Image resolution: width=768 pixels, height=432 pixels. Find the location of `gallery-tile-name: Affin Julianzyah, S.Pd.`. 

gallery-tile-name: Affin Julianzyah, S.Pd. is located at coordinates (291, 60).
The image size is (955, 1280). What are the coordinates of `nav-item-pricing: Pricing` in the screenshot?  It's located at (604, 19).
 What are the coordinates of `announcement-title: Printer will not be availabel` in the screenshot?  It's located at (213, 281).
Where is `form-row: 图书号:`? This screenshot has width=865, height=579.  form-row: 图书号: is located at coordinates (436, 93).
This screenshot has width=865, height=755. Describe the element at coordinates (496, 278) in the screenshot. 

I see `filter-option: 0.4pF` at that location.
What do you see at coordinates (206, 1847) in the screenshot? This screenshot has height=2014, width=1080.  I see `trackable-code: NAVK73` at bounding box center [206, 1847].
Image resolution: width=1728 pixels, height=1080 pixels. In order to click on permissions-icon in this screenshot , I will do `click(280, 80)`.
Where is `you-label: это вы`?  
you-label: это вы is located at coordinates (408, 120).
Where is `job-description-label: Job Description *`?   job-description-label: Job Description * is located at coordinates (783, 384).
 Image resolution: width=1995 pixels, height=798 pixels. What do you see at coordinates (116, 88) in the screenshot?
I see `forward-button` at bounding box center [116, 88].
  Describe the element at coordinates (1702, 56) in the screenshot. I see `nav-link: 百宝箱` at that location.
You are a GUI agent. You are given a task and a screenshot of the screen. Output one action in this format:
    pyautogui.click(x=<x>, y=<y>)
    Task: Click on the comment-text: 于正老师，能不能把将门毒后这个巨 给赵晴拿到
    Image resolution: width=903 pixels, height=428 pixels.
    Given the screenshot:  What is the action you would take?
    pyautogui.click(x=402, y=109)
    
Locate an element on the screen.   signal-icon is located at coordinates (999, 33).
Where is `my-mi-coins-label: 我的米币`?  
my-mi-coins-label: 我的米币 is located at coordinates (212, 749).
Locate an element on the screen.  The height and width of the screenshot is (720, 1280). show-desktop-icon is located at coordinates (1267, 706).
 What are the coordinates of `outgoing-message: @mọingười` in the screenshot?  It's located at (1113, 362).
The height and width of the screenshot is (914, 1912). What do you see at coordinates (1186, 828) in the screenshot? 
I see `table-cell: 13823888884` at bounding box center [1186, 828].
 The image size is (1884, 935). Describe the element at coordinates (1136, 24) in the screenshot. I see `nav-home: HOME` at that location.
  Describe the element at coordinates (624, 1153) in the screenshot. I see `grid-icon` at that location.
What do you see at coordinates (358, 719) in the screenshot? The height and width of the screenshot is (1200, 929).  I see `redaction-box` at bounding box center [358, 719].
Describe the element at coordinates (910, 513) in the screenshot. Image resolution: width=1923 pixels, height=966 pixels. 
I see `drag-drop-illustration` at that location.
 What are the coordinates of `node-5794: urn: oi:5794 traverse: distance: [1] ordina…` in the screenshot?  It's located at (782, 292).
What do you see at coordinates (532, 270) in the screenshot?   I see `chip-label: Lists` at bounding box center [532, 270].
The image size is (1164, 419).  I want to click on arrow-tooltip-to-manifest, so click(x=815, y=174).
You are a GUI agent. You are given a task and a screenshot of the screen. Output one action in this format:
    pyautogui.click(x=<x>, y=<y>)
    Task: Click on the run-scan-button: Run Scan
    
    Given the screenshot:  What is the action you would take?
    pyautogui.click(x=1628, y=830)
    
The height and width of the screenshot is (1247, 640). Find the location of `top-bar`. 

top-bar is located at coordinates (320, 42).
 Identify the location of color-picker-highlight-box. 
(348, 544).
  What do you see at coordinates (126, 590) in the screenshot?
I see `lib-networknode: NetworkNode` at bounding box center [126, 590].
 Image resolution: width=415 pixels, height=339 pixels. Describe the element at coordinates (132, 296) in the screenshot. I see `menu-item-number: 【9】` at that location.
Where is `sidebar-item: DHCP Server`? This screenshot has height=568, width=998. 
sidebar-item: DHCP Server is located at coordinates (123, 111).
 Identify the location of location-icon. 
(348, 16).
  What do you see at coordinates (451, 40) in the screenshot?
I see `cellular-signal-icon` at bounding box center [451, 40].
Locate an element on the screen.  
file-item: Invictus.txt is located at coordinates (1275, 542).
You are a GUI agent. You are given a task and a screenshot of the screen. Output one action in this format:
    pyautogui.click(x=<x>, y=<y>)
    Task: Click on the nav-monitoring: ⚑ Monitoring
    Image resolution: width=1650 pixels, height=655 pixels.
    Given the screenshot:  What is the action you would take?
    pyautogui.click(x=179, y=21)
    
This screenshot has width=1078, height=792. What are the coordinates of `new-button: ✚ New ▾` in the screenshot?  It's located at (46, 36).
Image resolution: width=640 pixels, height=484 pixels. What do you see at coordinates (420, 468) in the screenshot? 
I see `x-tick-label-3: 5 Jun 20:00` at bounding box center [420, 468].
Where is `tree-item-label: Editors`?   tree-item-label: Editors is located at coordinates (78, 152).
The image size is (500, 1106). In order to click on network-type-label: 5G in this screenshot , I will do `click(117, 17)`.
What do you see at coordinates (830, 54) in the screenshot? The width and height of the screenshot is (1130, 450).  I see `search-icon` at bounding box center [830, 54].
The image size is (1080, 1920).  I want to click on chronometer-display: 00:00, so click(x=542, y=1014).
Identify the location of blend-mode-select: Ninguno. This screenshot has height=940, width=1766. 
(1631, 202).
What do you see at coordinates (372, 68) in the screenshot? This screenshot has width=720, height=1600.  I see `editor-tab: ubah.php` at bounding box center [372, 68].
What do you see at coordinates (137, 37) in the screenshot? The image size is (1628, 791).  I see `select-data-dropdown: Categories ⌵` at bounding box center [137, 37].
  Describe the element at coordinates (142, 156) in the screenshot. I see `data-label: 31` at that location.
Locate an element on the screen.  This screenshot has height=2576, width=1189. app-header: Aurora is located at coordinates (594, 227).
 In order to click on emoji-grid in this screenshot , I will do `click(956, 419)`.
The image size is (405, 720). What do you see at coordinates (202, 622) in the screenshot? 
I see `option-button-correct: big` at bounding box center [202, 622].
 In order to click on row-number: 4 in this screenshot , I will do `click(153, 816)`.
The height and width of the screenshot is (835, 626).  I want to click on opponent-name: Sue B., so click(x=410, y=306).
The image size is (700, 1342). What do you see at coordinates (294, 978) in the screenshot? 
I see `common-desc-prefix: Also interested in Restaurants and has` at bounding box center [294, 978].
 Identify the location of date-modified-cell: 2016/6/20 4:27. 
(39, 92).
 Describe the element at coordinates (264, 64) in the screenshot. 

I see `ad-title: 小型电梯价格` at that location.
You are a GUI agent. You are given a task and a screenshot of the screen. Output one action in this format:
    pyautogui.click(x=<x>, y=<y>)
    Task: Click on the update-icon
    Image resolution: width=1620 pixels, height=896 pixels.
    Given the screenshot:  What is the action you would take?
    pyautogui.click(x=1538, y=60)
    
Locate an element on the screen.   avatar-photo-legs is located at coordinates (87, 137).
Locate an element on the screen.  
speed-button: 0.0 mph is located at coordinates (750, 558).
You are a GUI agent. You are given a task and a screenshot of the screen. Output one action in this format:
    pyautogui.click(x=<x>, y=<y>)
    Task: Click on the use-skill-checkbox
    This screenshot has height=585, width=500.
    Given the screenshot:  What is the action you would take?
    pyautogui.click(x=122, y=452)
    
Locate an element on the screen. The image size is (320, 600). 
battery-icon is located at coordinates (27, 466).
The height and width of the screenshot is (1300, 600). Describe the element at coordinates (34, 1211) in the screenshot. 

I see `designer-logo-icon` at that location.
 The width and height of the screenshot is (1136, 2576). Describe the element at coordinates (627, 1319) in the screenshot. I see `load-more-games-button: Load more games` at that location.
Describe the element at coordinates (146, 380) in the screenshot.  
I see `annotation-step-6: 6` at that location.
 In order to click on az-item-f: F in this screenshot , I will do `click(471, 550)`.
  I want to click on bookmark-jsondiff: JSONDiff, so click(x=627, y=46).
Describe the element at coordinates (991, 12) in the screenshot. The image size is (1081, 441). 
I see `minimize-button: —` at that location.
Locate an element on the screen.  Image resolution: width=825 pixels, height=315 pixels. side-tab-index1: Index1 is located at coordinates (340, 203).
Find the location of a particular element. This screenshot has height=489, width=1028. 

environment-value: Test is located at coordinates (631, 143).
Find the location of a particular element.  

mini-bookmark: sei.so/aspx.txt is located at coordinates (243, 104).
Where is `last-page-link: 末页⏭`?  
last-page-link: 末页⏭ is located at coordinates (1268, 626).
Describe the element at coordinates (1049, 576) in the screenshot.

+++

▶ **Aim of the exercise**:
Pick out every line above that contains the word "select", and copy each of those lines in full.

▶ **Answer to the exercise**:
Identify the location of blend-mode-select: Ninguno. This screenshot has height=940, width=1766. 
What do you see at coordinates (137, 37) in the screenshot? The image size is (1628, 791).  I see `select-data-dropdown: Categories ⌵` at bounding box center [137, 37].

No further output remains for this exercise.